Task statement: Please give an exact transcription of the records shown below.

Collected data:

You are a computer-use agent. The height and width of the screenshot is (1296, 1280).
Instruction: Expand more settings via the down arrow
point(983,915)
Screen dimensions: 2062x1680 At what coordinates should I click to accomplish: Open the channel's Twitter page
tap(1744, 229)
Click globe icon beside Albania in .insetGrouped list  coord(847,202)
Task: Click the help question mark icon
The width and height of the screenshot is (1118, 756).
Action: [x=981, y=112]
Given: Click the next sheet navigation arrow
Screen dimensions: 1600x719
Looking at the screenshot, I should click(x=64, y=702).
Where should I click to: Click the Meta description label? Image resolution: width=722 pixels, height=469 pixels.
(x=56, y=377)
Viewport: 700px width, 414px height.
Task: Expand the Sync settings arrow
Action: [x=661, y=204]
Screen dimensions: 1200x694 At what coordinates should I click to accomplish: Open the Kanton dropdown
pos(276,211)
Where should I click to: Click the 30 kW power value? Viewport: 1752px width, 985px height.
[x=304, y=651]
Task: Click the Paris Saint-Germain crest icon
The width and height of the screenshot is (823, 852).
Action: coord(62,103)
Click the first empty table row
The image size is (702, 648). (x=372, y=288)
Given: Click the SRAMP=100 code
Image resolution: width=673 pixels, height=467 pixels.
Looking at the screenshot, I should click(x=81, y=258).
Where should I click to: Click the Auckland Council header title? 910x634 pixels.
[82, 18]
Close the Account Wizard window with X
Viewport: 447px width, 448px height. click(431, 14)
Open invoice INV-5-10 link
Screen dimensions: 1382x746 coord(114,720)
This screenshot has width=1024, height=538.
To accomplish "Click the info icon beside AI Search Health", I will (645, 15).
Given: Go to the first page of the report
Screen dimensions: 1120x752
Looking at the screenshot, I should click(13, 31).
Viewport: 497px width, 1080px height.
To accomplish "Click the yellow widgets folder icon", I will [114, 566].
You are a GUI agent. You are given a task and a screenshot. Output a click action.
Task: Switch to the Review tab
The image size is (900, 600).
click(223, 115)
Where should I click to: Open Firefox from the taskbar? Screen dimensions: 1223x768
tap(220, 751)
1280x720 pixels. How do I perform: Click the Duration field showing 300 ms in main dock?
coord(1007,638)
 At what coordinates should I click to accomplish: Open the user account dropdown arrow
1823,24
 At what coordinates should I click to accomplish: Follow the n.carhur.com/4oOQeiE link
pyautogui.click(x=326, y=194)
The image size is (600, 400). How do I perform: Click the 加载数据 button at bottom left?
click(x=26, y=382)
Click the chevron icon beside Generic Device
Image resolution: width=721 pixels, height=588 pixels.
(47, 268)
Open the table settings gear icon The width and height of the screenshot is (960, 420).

Exercise response:
You are a computer-use agent. The height and width of the screenshot is (1296, 1280).
Instruction: Expand more settings via the down arrow
point(983,915)
Screen dimensions: 2062x1680 At what coordinates should I click to accomplish: Open the channel's Twitter page
tap(1744, 229)
Click globe icon beside Albania in .insetGrouped list  coord(847,202)
Task: Click the help question mark icon
The width and height of the screenshot is (1118, 756).
Action: [x=981, y=112]
Given: Click the next sheet navigation arrow
Screen dimensions: 1600x719
Looking at the screenshot, I should click(x=64, y=702).
Where should I click to: Click the Meta description label? Image resolution: width=722 pixels, height=469 pixels.
(x=56, y=377)
Viewport: 700px width, 414px height.
Task: Expand the Sync settings arrow
Action: [x=661, y=204]
Screen dimensions: 1200x694 At what coordinates should I click to accomplish: Open the Kanton dropdown
pos(276,211)
Where should I click to: Click the 30 kW power value? Viewport: 1752px width, 985px height.
[x=304, y=651]
Task: Click the Paris Saint-Germain crest icon
The width and height of the screenshot is (823, 852).
Action: coord(62,103)
Click the first empty table row
The image size is (702, 648). (x=372, y=288)
Given: Click the SRAMP=100 code
Image resolution: width=673 pixels, height=467 pixels.
Looking at the screenshot, I should click(x=81, y=258).
Where should I click to: Click the Auckland Council header title? 910x634 pixels.
[82, 18]
Close the Account Wizard window with X
Viewport: 447px width, 448px height. click(431, 14)
Open invoice INV-5-10 link
Screen dimensions: 1382x746 coord(114,720)
This screenshot has width=1024, height=538.
To accomplish "Click the info icon beside AI Search Health", I will (645, 15).
Given: Go to the first page of the report
Screen dimensions: 1120x752
Looking at the screenshot, I should click(13, 31).
Viewport: 497px width, 1080px height.
To accomplish "Click the yellow widgets folder icon", I will [114, 566].
You are a GUI agent. You are given a task and a screenshot. Output a click action.
Task: Switch to the Review tab
The image size is (900, 600).
click(223, 115)
Where should I click to: Open Firefox from the taskbar? Screen dimensions: 1223x768
tap(220, 751)
1280x720 pixels. How do I perform: Click the Duration field showing 300 ms in main dock?
coord(1007,638)
 At what coordinates should I click to accomplish: Open the user account dropdown arrow
1823,24
 At what coordinates should I click to accomplish: Follow the n.carhur.com/4oOQeiE link
pyautogui.click(x=326, y=194)
The image size is (600, 400). How do I perform: Click the 加载数据 button at bottom left?
click(x=26, y=382)
Click the chevron icon beside Generic Device
Image resolution: width=721 pixels, height=588 pixels.
(47, 268)
Open the table settings gear icon The width and height of the screenshot is (960, 420).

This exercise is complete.